Is his unsparing description of the present trouble a document of hopelessness? Is the Islamic Republic now beyond reform?

Karroubi answers neither Yes nor No to that question. He writes: "I believe the Islamic Republic can only be reformed if truly free elections are held – without pre-vetted candidates and without interference from above. And if all are equal before the law, regardless of  the person or their post" – impossible demands for the time being.

A political indictment

The picture Karroubi paints of the Islamic Republic is appalling, bleak and desolate. According to official figures, ten million Iranians live under the poverty line and Karroubi claims that their situation will dramatically worsen day by day if what the Iranian Department of the Environment has predicted actually comes to pass.
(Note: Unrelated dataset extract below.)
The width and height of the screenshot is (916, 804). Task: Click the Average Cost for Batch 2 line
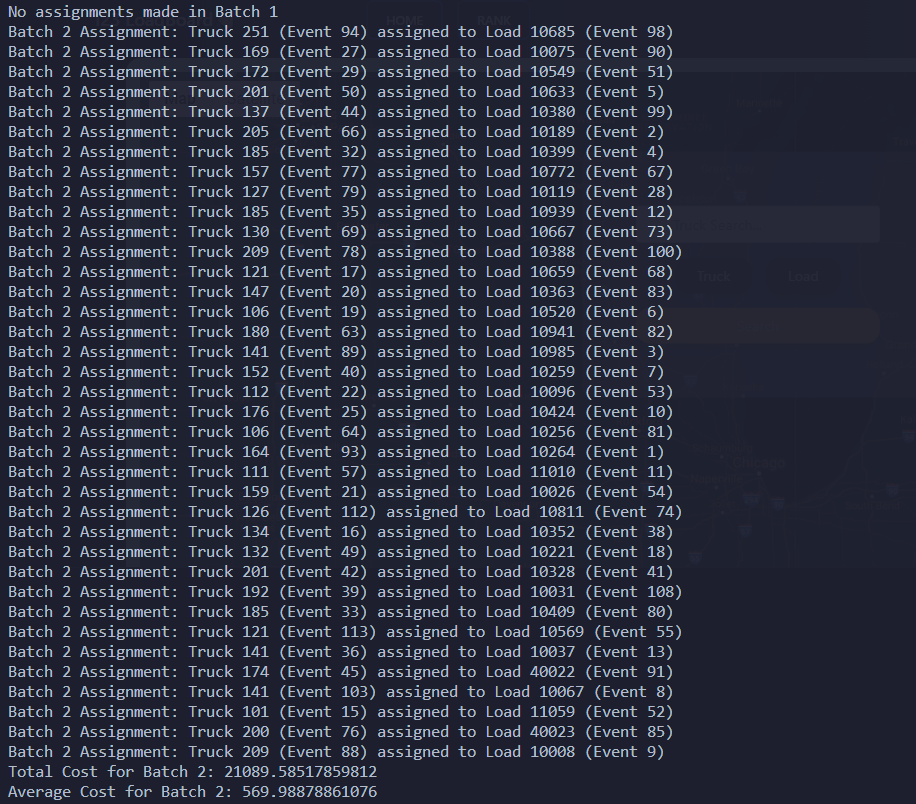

The shrinking wetlands of Shadegan, Iran (photo: asiran)
Ongoing drought and desertification in Iran: if the country does not fundamentally improve its water management, 50 million Iranians will have to abandon their hometowns over the next 20 years, warns Issa Kalantari, head of the Iranian department of the environment

Issa Kalantari, head of the department, has warned several times since taking office last summer that if Iran does not fundamentally improve its water management, 50 million Iranians will have to abandon their hometowns over the next 20 years. The country has used up 97 percent of its ground water and if the current drought persists, Iran will gradually turn into a desert, says Kalantari.
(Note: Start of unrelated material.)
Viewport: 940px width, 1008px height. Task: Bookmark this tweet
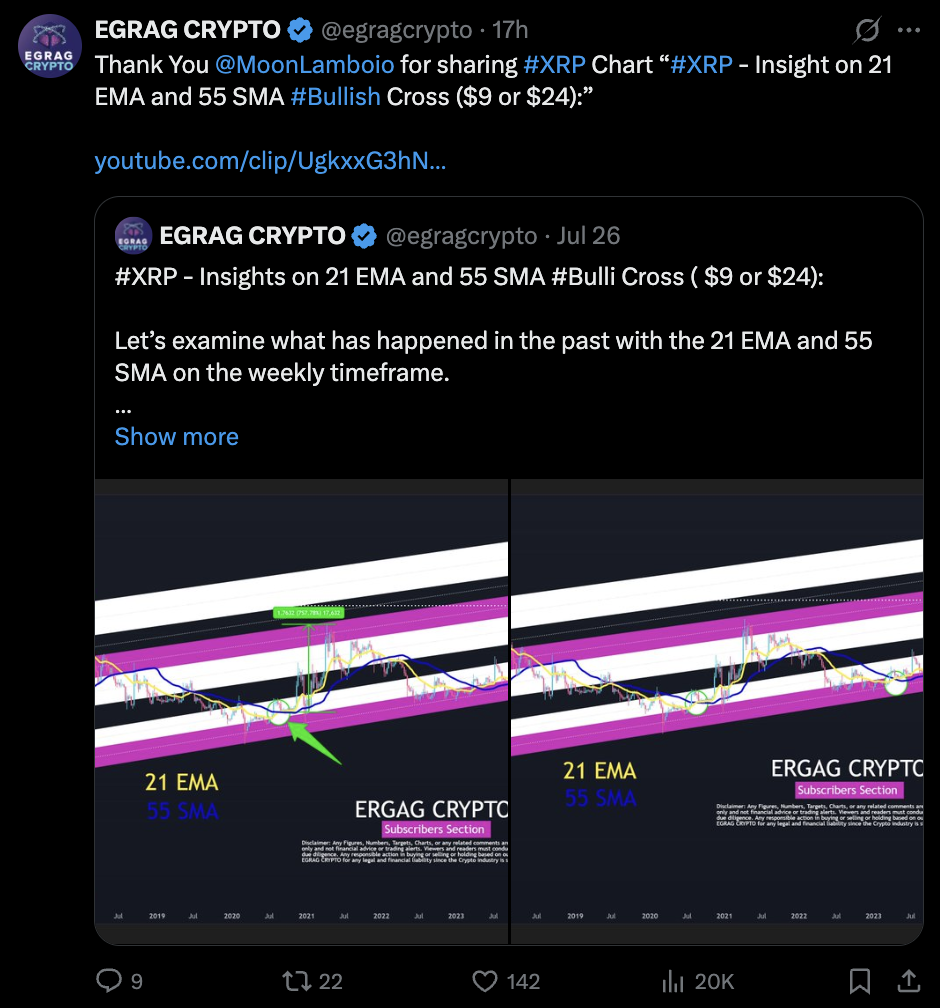[x=860, y=981]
And he should know. Because the 65-year-old is an agricultural and environmental expert who studied in the USA and was Iran's Minister of Agriculture for nearly 20 years. "I have written to the honourable leader of the republic: first solve the water problem before you promote a family policy designed to increase the population to 150 million," Kalantari already said at his inauguration last August. But Supreme Leader Khamenei is still set on raising the birth rate and stemming the growing rate of divorce.

Khamenei mainly to blame

Karroubi addressed his letter to Ali Khamenei because he rightly blames him the most for the desperate impasse the country finds itself in. His letter therefore begins with a quote from Khamenei's last speech in which he chided the country's former and current presidents, saying it was not right to hold responsible government positions for decades and then later act as members of the opposition.